### TO DO:
Pick out every line of the rows below that contains the word "Select", and copy each one.

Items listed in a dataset
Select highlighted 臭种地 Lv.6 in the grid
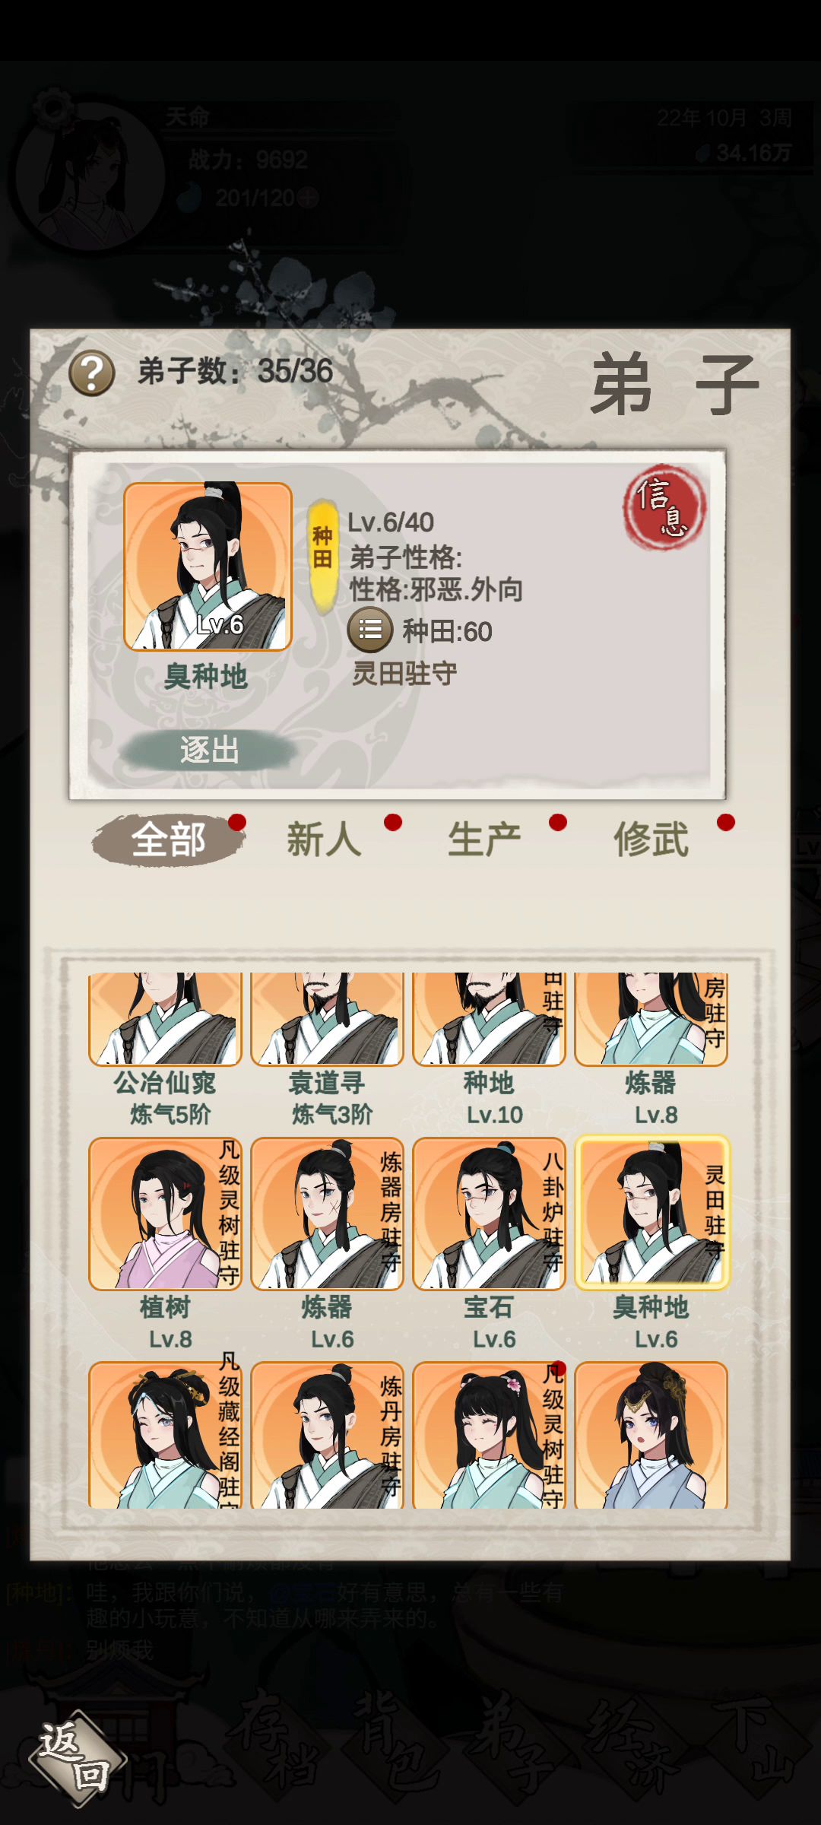 coord(651,1214)
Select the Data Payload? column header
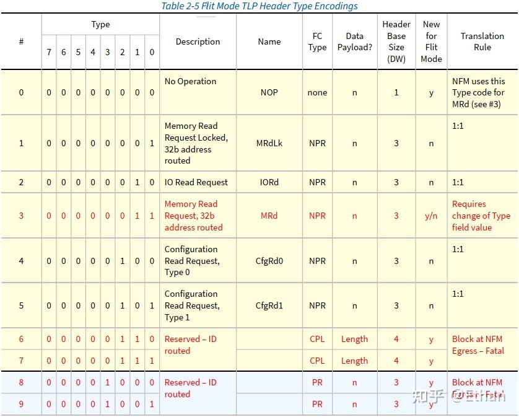Screen dimensions: 519x417 point(354,42)
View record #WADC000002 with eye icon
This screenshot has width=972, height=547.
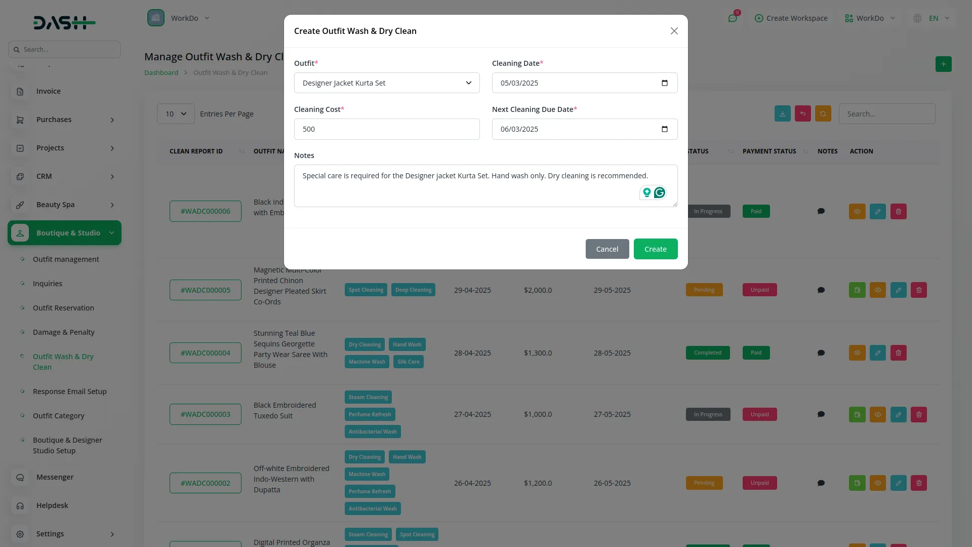[877, 483]
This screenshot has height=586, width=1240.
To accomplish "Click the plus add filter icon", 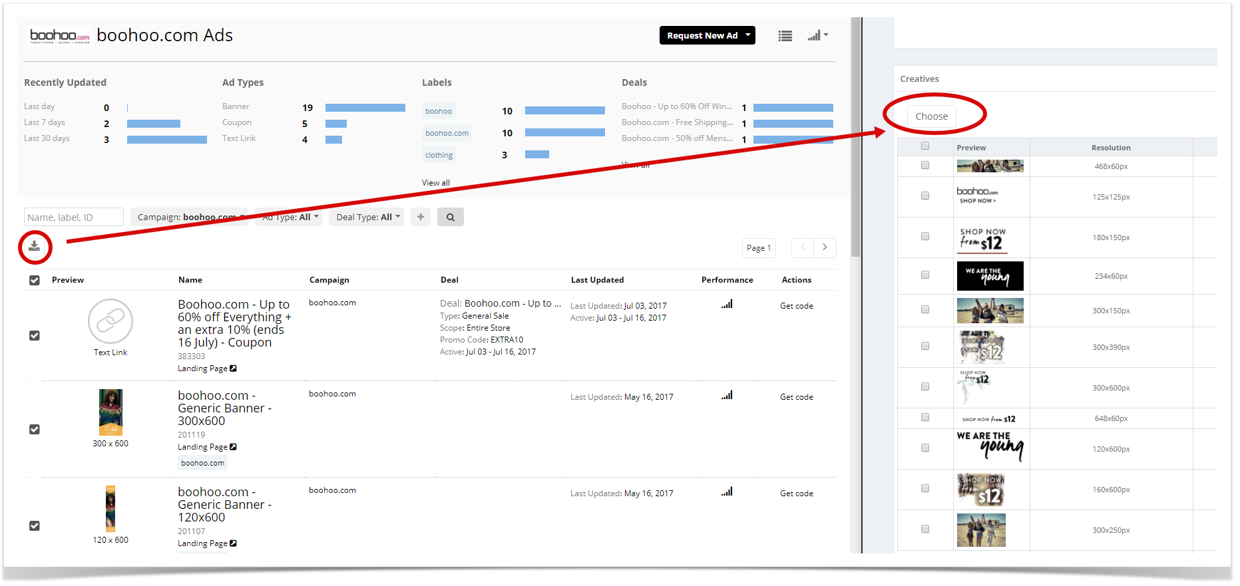I will point(420,217).
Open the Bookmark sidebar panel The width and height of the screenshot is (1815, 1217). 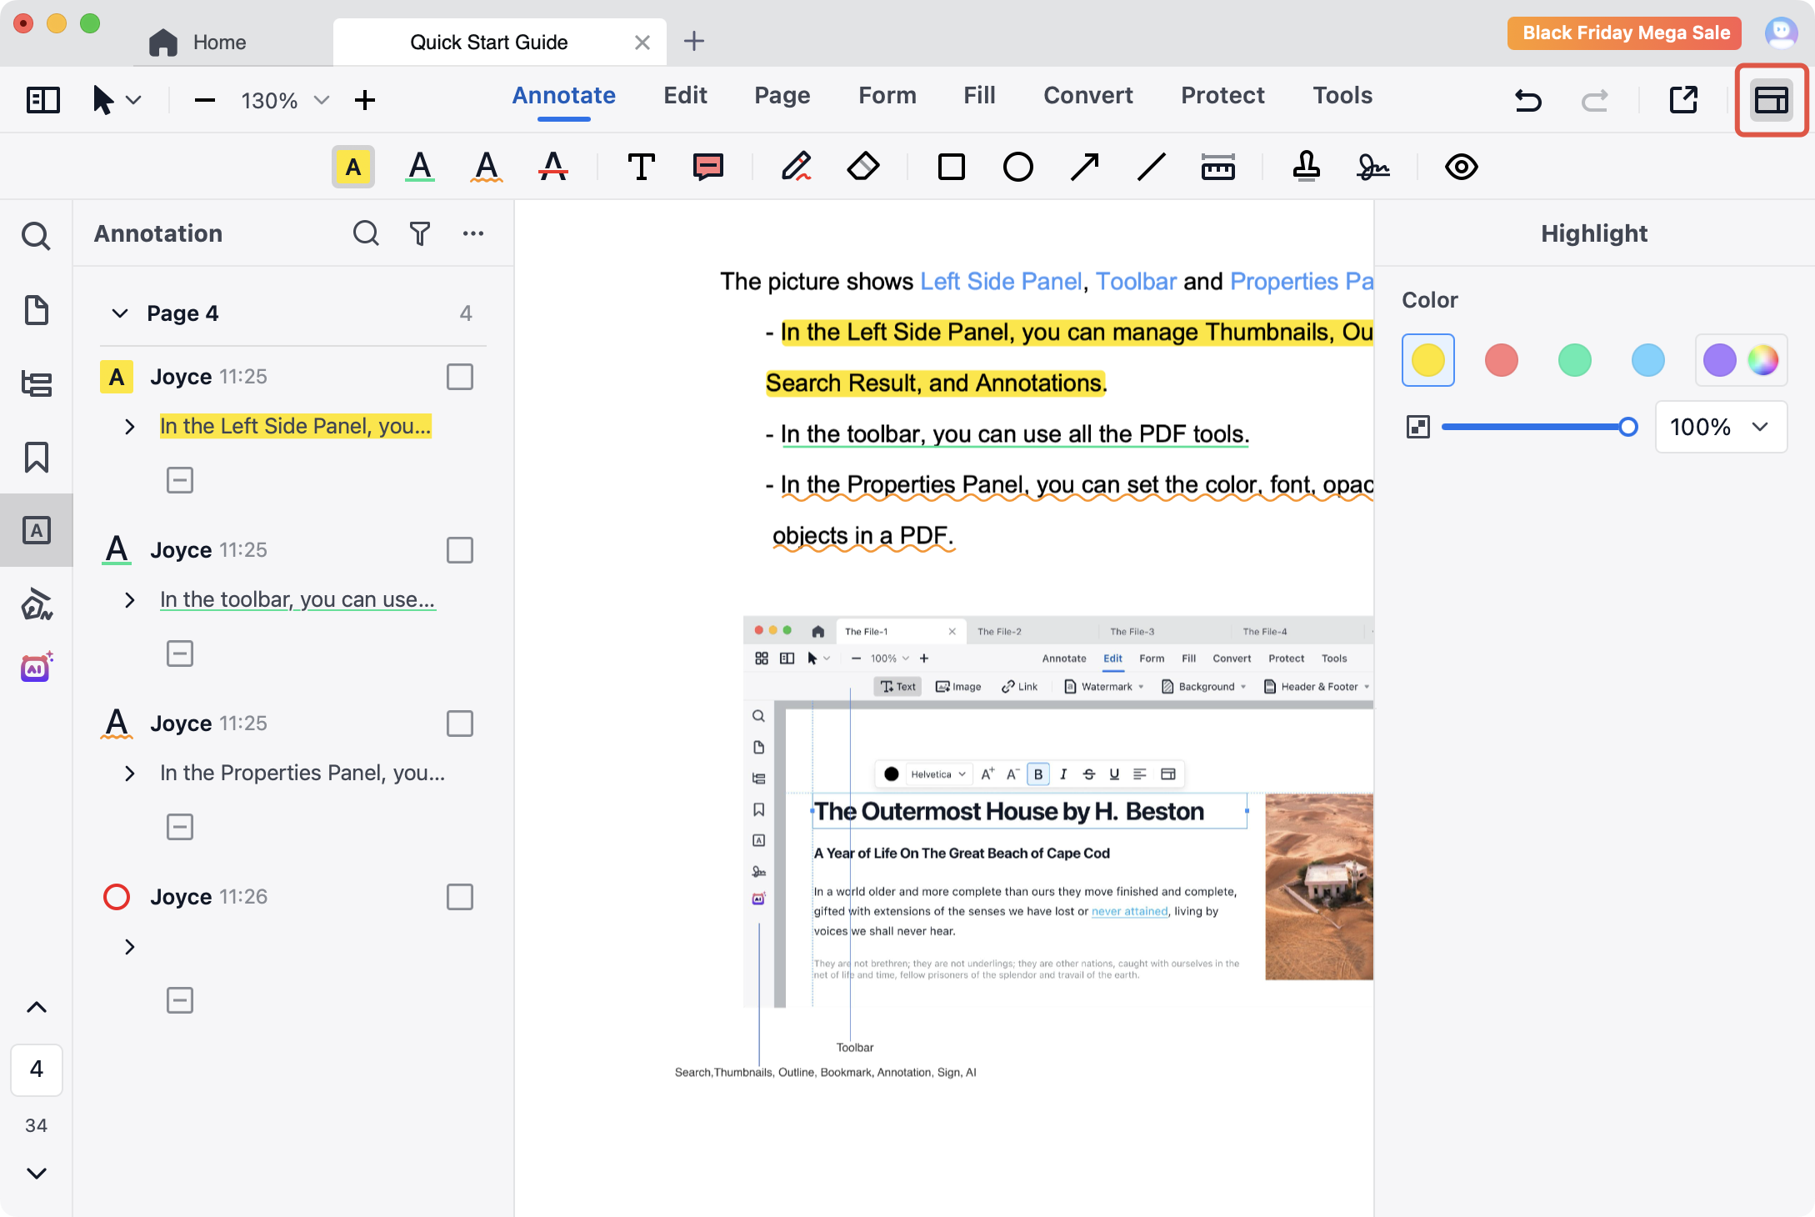(37, 457)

### EXPECTED OUTPUT:
Select highlighted 臭种地 Lv.6 in the grid
Select the Data Payload? column header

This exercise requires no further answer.